• EXERCISE REQUIREMENTS:
What is needed is every line of the data that includes the word "agent". Please copy each one.

• INPUT RECORDS:
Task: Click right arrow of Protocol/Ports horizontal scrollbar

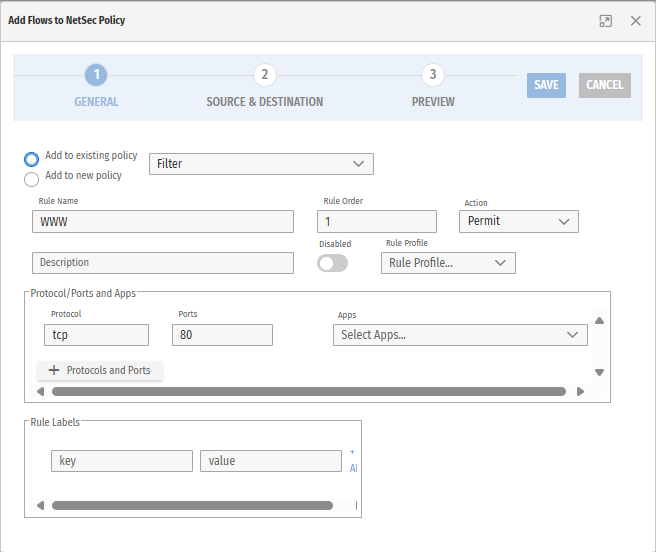Action: tap(580, 392)
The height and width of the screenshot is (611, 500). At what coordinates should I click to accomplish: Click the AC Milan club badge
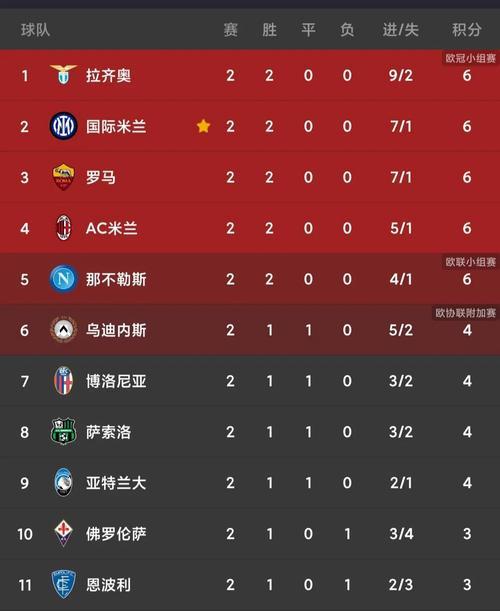64,228
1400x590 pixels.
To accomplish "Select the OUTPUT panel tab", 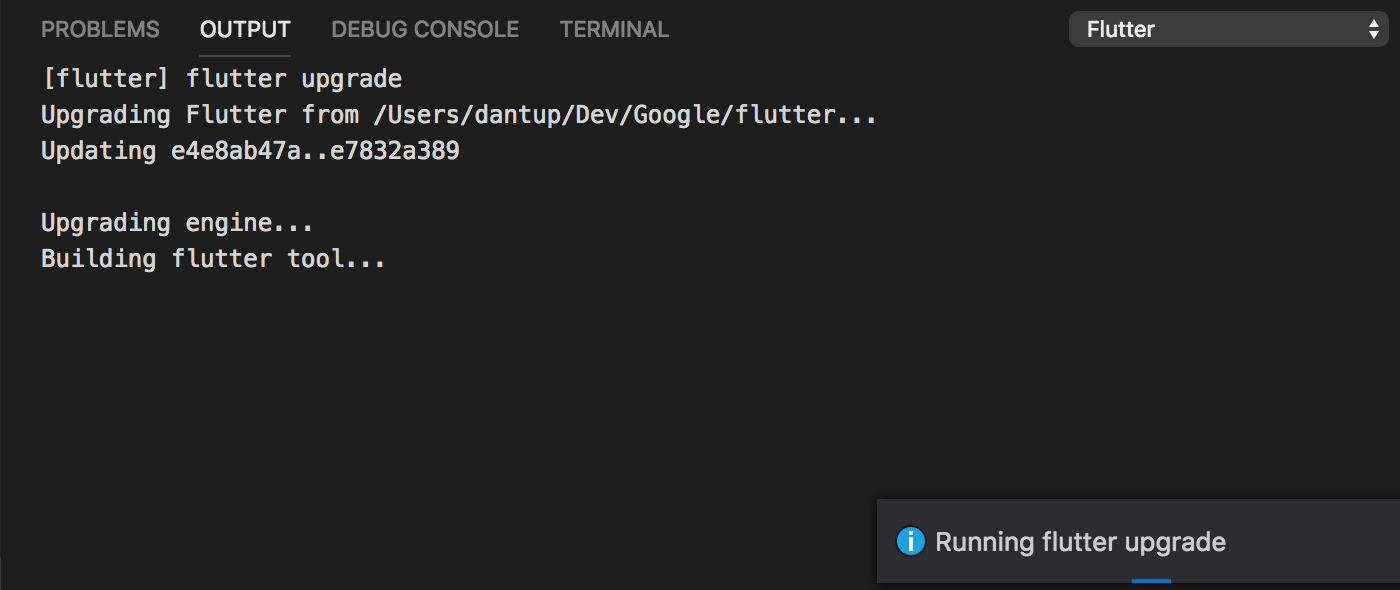I will pyautogui.click(x=245, y=29).
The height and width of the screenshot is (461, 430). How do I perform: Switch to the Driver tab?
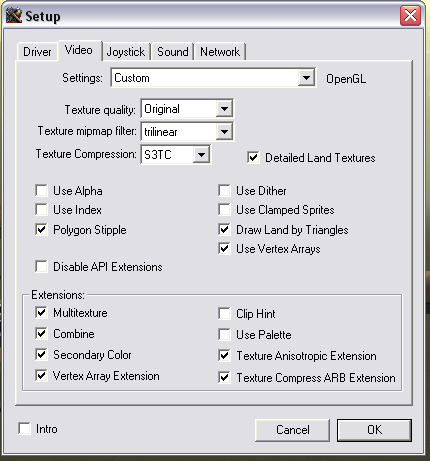pos(37,52)
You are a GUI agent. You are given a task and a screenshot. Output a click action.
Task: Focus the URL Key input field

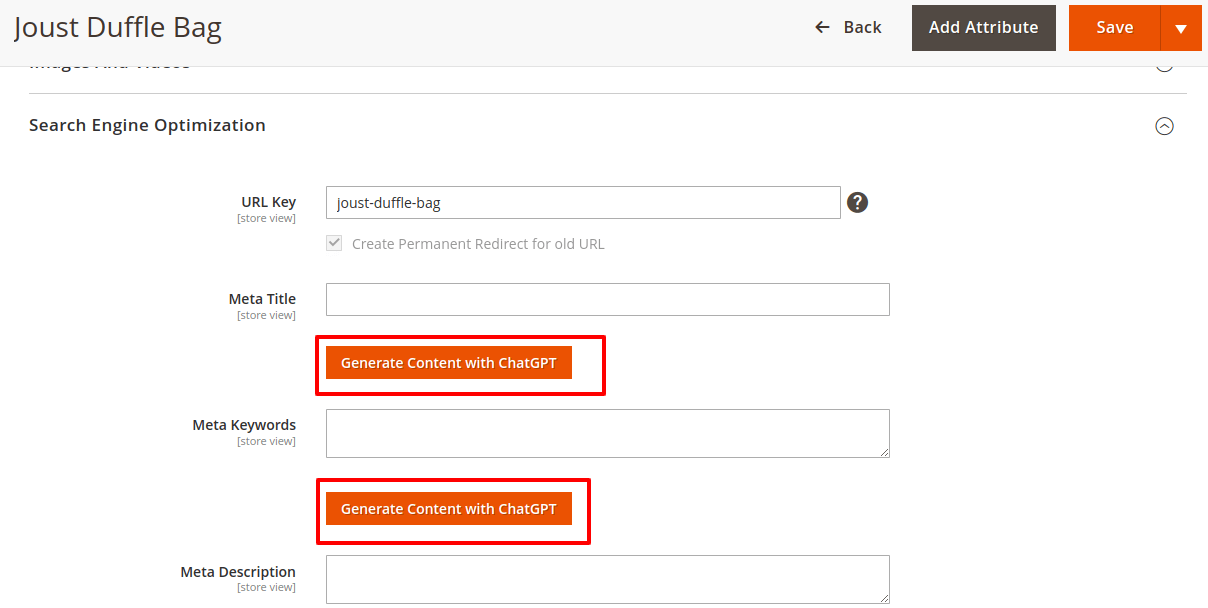click(583, 202)
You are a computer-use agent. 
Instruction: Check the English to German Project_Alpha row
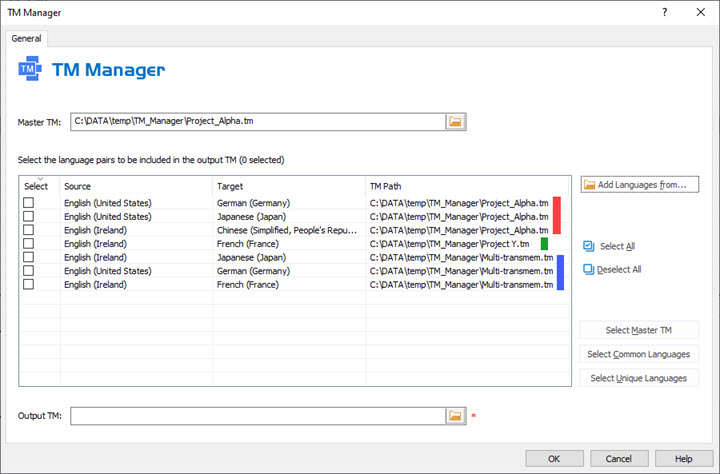[29, 203]
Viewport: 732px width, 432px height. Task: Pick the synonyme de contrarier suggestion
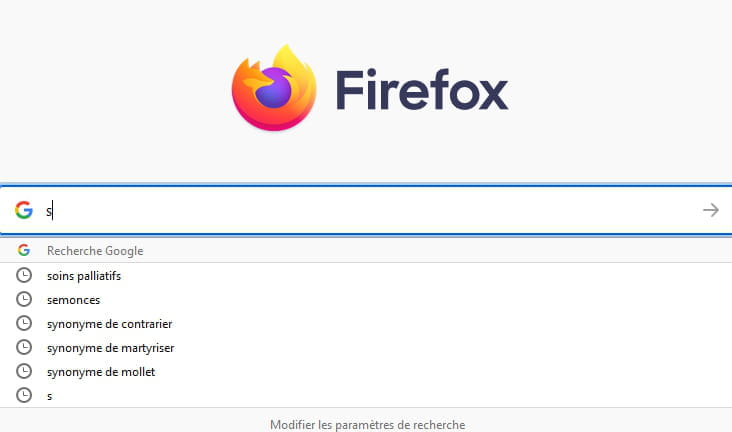tap(109, 323)
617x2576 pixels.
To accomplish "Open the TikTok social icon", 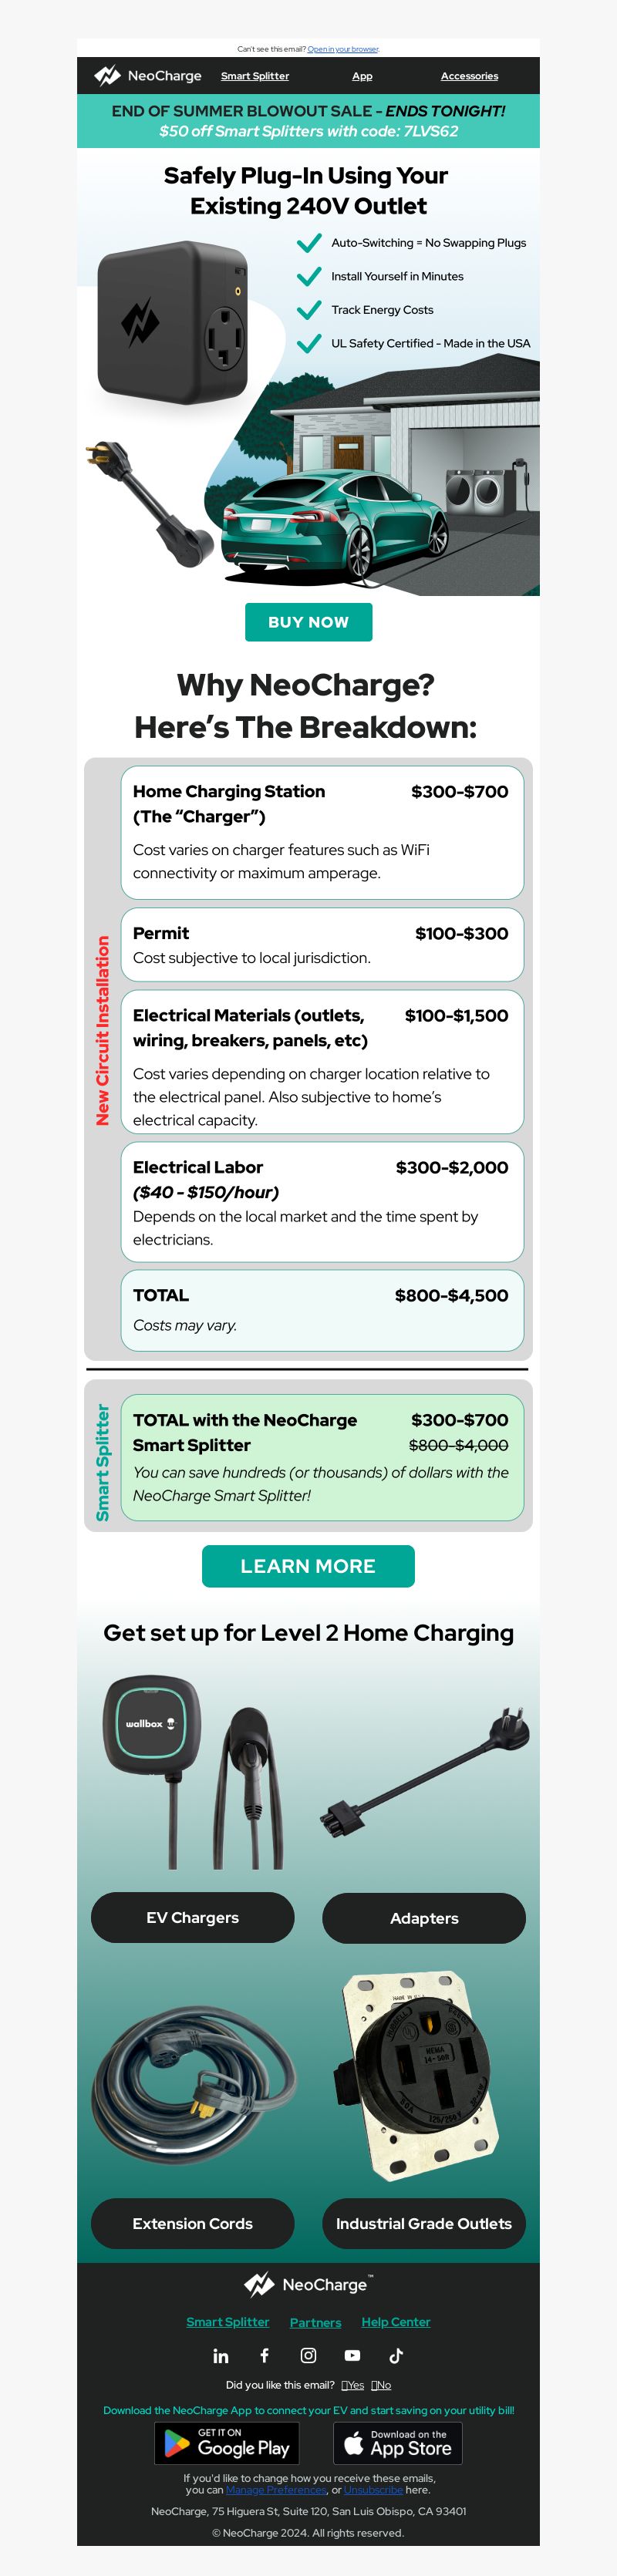I will pos(396,2356).
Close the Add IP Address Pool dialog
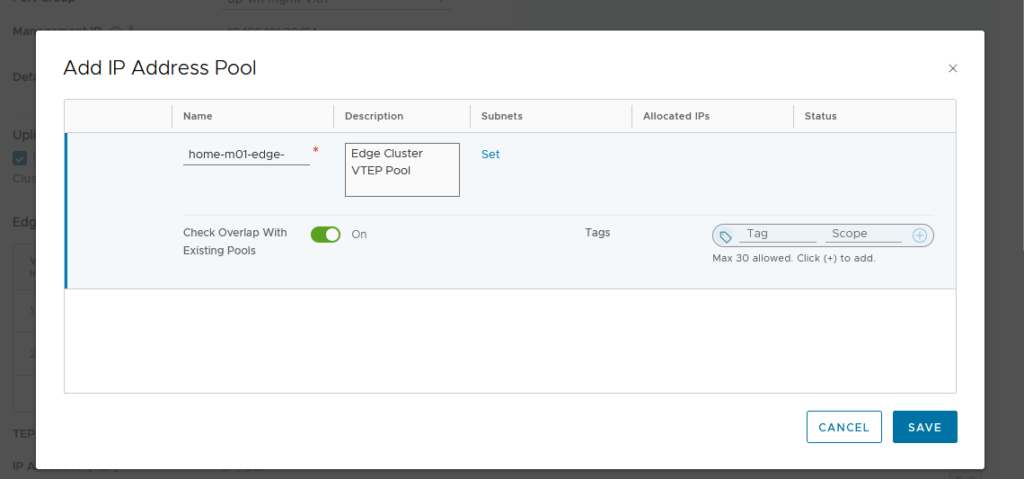The image size is (1024, 479). [952, 69]
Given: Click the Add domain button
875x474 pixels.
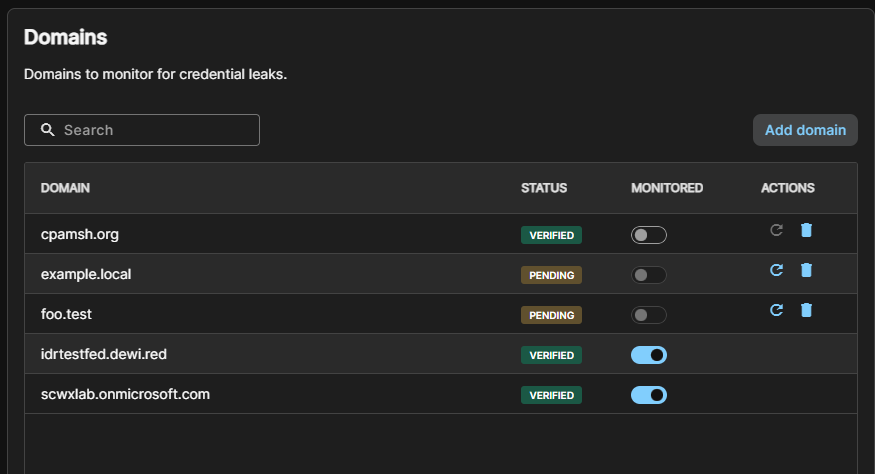Looking at the screenshot, I should 805,130.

• WRITTEN RESPONSE:
You are a GUI agent. You are given a task and a screenshot. Output a click action.
You are a computer-use agent. 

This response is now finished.